Bob Saari

Personal information
- Full name: Robert Paul Saari
- Born: June 7, 1948 (age 78) Hawthorne, California, US
- Occupations: Lifeguard, Restaurant Manager
- Height: 188 cm (6 ft 2 in)
- Weight: 80 kg (176 lb)
- Relatives: Brother, Roy Saari Father, Coach Urho Saari

Sport
- Sport: Water polo
- Position: Center Forward (WP)
- College team: Long Beach State University
- Coached by: Don Gambril (Long Beach State) Urho Saari (El Segundo)

= Bob Saari =

American water polo player (born 1948)

Robert Paul "Bob" Saari (born June 7, 1948) is an American water polo player. He competed in the men's tournament at the 1964 Summer Olympics.

Saari was born June 7, 1948 in Hawthorne, California to mother Wanda and father Urho Saari. Bob attended and played water polo for El Segundo High School and El Segundo Swim Club where he was coached by his Water Polo Hall of Fame father Urho. Bob began playing Varsity water polo at El Segundo High School in his Freshman year. In his Sophomore High School year, he helped lead El Segundo High to the California Interscholastic Federation (CIF) Southern Section championship, and was credited with four goals in the team's 5-4 victory over Fullerton in the final match. Bob's father and Coach Urho believed Bob did not excel in swimming competition as much as his brother Roy, but that he had great potential as a water polo player, particularly in his ability to control the ball.

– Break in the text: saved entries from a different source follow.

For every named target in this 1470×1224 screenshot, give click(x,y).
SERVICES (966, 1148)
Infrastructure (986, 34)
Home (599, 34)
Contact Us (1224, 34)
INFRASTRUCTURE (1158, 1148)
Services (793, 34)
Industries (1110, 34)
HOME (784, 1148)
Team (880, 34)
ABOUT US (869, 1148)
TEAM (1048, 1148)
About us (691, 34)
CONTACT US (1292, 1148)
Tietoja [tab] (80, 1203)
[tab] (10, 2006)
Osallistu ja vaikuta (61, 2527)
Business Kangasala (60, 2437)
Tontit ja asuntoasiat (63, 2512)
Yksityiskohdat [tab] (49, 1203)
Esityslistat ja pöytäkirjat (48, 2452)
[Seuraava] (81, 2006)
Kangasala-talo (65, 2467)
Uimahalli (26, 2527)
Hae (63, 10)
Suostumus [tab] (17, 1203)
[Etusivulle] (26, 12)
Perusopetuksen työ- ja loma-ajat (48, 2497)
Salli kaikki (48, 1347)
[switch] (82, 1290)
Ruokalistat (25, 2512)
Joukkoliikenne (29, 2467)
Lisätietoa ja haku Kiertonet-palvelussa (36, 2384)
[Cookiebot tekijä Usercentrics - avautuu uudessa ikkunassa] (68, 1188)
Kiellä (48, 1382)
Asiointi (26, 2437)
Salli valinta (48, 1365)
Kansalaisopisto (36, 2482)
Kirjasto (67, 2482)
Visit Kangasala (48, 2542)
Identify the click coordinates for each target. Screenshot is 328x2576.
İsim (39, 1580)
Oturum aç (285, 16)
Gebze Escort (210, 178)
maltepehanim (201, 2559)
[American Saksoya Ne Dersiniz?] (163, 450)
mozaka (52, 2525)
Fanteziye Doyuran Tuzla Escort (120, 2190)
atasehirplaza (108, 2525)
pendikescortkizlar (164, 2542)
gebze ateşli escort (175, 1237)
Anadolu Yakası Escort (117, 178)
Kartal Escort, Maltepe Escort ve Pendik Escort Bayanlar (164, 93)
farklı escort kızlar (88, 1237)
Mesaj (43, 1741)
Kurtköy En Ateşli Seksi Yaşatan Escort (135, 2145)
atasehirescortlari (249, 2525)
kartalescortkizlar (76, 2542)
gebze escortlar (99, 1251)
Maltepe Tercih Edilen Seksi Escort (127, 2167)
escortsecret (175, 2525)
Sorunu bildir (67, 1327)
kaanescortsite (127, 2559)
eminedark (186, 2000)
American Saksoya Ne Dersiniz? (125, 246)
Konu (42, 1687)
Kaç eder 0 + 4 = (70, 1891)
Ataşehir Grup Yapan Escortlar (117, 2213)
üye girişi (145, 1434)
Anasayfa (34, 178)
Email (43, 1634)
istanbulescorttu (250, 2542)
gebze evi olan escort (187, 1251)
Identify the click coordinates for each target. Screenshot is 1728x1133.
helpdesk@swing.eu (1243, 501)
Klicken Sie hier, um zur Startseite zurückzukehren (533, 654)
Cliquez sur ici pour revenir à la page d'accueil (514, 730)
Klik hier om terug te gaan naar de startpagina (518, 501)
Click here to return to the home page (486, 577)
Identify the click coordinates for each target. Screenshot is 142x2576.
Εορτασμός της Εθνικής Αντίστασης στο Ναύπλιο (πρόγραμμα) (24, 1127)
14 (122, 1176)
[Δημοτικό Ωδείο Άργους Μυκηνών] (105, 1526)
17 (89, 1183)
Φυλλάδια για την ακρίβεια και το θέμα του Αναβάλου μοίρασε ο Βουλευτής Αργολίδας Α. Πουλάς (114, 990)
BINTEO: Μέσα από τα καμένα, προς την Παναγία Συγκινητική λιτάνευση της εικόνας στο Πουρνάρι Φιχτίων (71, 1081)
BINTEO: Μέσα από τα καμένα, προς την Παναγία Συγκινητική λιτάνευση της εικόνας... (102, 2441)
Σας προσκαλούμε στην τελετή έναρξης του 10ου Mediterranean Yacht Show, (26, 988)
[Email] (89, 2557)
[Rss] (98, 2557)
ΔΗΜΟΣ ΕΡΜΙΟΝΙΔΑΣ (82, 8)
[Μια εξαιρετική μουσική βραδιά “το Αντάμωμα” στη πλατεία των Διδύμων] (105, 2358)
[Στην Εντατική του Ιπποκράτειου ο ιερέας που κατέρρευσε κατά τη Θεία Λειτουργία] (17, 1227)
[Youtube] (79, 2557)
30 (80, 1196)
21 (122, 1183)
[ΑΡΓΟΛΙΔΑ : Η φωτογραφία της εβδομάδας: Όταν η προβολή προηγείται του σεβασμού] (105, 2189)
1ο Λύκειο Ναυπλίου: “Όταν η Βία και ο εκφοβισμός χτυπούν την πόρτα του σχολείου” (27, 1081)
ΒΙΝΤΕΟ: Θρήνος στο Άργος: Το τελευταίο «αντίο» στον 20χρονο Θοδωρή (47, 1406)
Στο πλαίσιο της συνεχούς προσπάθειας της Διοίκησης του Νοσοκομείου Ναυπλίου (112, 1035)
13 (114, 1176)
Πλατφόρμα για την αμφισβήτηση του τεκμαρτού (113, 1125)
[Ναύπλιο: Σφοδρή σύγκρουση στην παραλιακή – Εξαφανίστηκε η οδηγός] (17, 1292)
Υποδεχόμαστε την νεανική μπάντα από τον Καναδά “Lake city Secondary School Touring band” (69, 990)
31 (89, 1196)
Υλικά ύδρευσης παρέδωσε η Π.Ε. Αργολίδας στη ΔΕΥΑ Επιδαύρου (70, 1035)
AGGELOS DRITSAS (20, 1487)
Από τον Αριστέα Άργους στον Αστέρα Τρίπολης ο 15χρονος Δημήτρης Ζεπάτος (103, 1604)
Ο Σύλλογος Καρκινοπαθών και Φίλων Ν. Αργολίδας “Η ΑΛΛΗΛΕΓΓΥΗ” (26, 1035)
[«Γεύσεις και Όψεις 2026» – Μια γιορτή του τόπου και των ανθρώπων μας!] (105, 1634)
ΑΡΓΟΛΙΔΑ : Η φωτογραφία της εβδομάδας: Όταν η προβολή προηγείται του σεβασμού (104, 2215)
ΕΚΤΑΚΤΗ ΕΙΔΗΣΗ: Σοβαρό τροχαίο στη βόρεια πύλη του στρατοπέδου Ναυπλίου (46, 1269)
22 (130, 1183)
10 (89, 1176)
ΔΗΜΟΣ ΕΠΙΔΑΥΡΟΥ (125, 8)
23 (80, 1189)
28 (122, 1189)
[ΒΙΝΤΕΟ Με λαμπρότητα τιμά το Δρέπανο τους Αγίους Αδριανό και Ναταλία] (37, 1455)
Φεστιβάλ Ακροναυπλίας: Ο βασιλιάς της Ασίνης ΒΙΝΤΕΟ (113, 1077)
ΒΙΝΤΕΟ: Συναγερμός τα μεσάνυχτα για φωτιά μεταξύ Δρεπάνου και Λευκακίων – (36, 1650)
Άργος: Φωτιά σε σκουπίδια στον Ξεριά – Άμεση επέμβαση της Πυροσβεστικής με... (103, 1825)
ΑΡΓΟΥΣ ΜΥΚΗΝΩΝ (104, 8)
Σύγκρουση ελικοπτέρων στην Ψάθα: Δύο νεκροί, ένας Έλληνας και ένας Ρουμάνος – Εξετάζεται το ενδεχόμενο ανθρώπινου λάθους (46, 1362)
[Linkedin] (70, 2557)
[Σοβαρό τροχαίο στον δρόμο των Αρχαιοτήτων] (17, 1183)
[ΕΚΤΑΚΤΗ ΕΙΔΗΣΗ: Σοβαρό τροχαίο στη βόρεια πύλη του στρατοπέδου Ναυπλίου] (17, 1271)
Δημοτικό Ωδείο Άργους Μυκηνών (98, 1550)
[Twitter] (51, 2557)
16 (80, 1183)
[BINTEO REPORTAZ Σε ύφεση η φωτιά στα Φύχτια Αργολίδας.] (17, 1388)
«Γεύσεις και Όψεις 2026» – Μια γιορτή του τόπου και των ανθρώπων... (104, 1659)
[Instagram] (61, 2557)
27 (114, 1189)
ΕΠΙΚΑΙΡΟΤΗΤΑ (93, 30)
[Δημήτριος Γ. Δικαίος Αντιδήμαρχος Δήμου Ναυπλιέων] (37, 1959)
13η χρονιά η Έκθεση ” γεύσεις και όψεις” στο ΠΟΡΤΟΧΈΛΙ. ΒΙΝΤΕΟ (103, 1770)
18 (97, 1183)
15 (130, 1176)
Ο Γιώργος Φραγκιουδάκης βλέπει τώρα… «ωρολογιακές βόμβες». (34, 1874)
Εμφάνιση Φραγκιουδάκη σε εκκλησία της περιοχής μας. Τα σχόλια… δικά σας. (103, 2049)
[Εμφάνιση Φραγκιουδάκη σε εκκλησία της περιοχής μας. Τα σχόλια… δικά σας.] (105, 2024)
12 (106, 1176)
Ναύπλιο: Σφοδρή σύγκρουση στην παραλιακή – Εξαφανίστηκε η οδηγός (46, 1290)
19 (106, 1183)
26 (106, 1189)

== Long Beach State University ==
Saari attended and played water polo for Long Beach State University where he was a 1970 graduate. At Long Beach State, he was managed and trained in swimming and water polo by Hall of Fame Coach Don Gambril from 1967-1970. A high achieving swimming team, Hans Fassnacht, a 1972 Olympic silver medalist, swam for Long Beach state during Saari's tenure with the water polo team.

==1964 Tokyo Olympics==
Saari participated in the 1964 Summer Olympics in Tokyo where the U.S. water polo team tied for ninth place. Pre-games favorite Hungary took the gold medal, Yugoslavia took the silver, and the Soviet Union took the bronze.

===Careers===
In his professional life, he served as a lifeguard in Los Angeles County. He later managed a restaurant in California's Mammoth Lakes for over thirty years.